> [GIVEN DATA]:
BEGIN

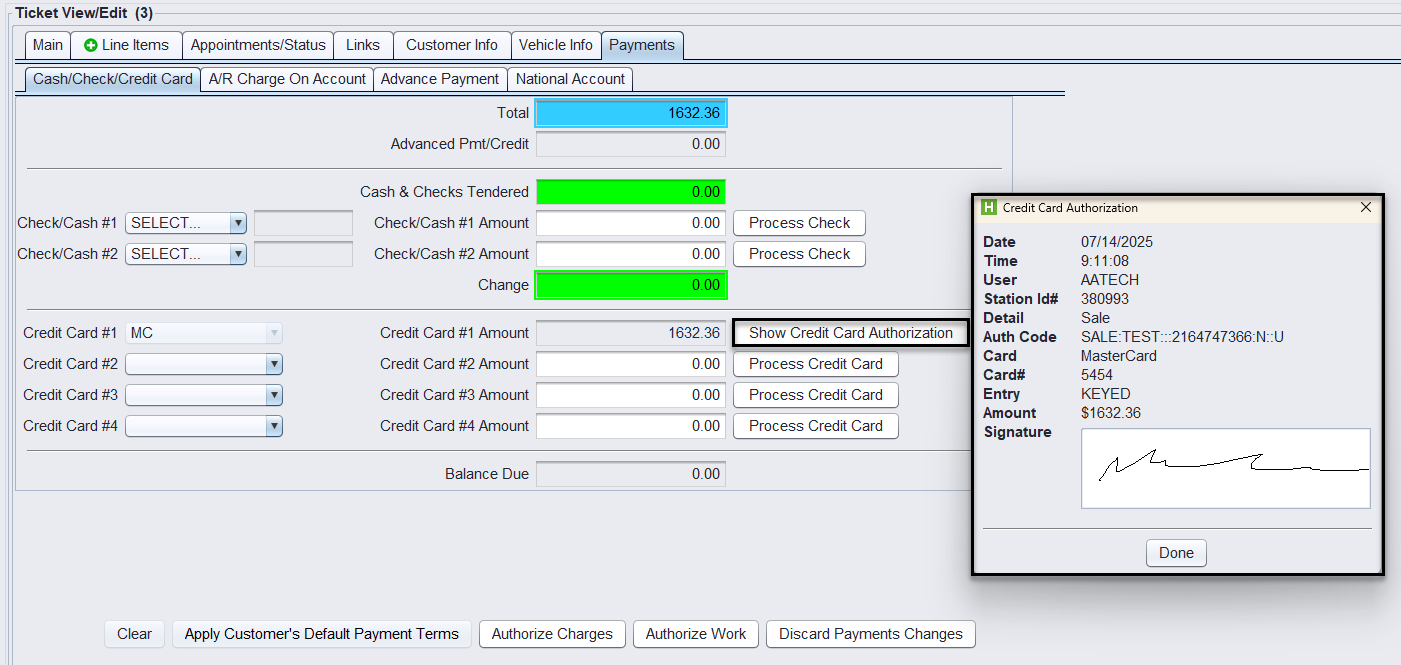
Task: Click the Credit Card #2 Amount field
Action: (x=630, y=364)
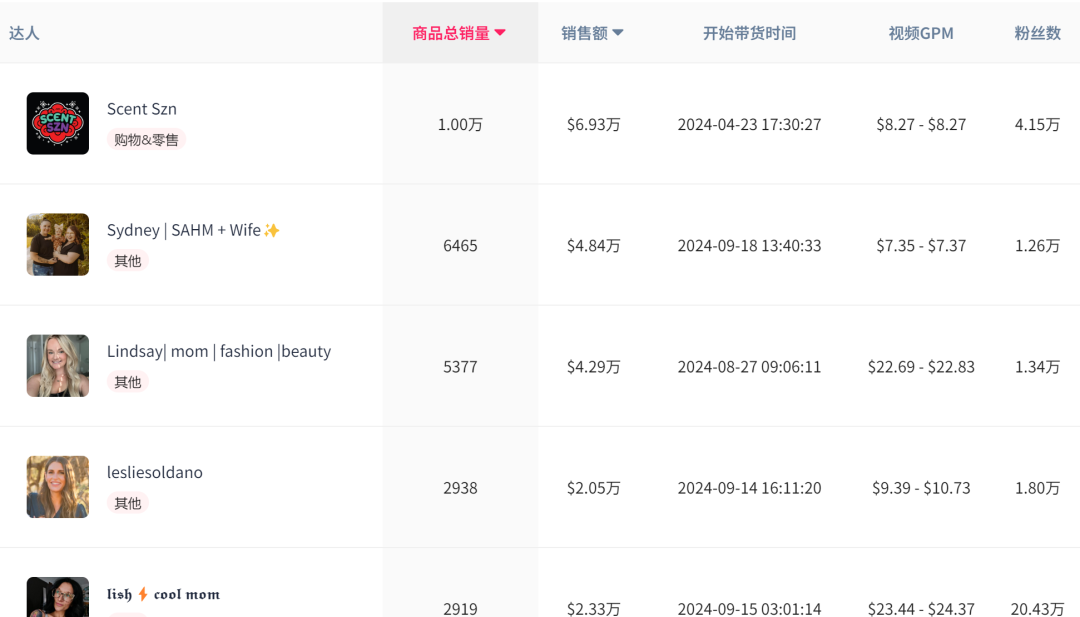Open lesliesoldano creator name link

END
BEGIN

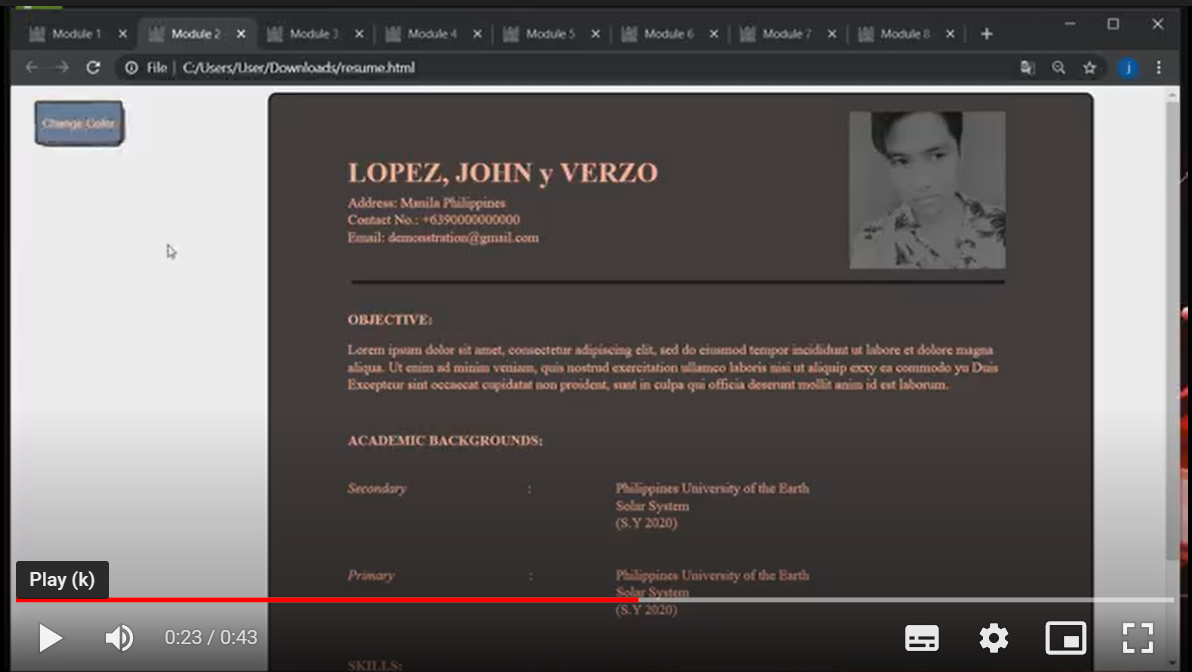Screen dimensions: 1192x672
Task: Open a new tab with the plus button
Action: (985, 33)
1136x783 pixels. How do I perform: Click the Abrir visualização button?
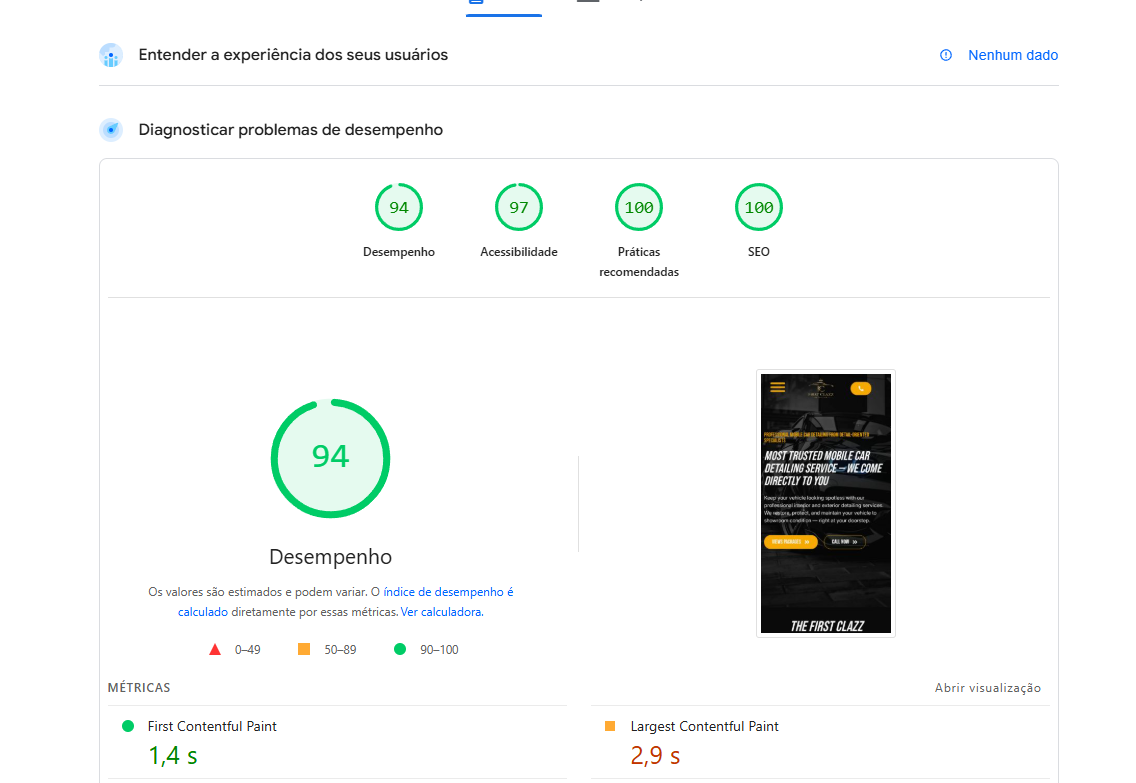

END
BEGIN

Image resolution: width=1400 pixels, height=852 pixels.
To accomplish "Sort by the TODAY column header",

END

> [REQUIREMENT]: Go over the listing above and copy out each line that includes "pixels".

> [SOLVED PROBLEM]:
1136x783 pixels. How do I perform: Click the Abrir visualização button?
Image resolution: width=1400 pixels, height=852 pixels.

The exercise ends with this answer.